Continue the caption contest post below, starting right after its last caption.

§ **Excerpted text**
************

CAPTION CONTEST
There’s already one running (winners announced Monday) but the juxtaposition of these three images on Drudge just struck me as amusing for some reason:



There’s already one running (winners announced Monday) but the juxtaposition of these three images on Drudge just struck me as amusing for some reason:



it’s like some weirdo Aqaunet time-travel nightmare.
Arnold’s posing in the nude again.
Britney: (sniff, sniff) With these two beside me in the OTB Caption Contest, no one will think I have big boobs. (Waaah!)
3 people faking crying
Three Species. One Planet.
Three people just after being confronted by Larry Flynt, who said, “I have nude pictures of you that I am going to publish.”
Clinton’s number comes up and she wins at BINGO. Kerry was one number away … again.
In an unrelated incident, Spears, poor baby, finds out Madonna gave her herpes. “Herpes! I’ve got herpes!”

************

§ **Source material**
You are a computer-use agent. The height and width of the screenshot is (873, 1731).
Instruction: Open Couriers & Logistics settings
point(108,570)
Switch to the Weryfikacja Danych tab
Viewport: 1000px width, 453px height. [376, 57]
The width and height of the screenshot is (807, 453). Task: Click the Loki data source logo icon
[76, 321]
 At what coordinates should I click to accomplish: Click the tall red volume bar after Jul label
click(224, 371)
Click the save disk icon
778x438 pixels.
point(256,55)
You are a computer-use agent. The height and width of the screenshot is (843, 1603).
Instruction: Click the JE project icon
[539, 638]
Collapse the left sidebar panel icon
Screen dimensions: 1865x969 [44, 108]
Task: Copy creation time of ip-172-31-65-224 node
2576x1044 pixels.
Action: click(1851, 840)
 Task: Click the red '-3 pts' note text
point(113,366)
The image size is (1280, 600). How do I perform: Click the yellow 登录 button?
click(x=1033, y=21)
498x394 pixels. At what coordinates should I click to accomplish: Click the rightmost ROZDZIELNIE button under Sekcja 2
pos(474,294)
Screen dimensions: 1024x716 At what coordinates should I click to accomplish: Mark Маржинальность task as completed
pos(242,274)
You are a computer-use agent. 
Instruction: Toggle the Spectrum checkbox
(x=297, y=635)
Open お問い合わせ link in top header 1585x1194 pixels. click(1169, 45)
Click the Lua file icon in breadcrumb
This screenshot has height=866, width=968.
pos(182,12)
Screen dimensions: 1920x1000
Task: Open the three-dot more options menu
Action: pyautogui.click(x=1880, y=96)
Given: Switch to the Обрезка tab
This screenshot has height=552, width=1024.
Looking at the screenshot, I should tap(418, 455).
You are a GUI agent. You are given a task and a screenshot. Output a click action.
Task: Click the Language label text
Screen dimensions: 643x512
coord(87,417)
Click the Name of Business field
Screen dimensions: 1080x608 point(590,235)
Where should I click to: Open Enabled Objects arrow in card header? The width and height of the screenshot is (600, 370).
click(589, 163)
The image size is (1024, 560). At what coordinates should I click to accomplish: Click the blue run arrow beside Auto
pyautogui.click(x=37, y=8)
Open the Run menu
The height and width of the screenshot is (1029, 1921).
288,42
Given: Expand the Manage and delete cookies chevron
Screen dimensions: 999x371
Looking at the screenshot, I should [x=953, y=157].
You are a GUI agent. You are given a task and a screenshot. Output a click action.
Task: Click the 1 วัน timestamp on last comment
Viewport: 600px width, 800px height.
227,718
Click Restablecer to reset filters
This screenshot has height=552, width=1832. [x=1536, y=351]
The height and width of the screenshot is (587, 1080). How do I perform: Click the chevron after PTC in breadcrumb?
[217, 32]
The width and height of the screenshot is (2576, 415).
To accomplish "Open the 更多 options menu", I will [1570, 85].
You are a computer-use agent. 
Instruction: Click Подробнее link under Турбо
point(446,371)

************

§ **Your response**
Pictures revealed immediately after The Great Karnak pronounces…“Blood, Sweat, and Tears.”
The poker game. Clinton “I’m in.” Kerry “Fold.” Spears “I’m folding at the river.”
Just a vote for Bouhaki, here. That’s perfect.
A crook, a looser and a slut
Three reactions to an undercover socialist plot to overthrow the government. Brittany’s crying because she has NO idea what a socialist is, but she’s pretty sure it’s a bad thing ‘cuz Madonna said so.
Dumb and Dumber and Dumberer”
Hillary Clinton gives the “Come hither, baby!” look at Bill Clinton who has always admired the perpetually furrowed brow of John Kerry who shared “peace fries” and ketchup with Teresa Heinz who gave the commencement speech at the tearful graduation of Britney Spears who shares a place among the 200 Greatest Pop Culture Icons with Kevin Bacon.
Adversity builds characters.
MISTAKES: It could be that the purpose of your life is only to serve as a warning to others.
Newsbreak – Hillary Clinton and John Kerry announced today that they are the unwitting biological parents of Britney Spears.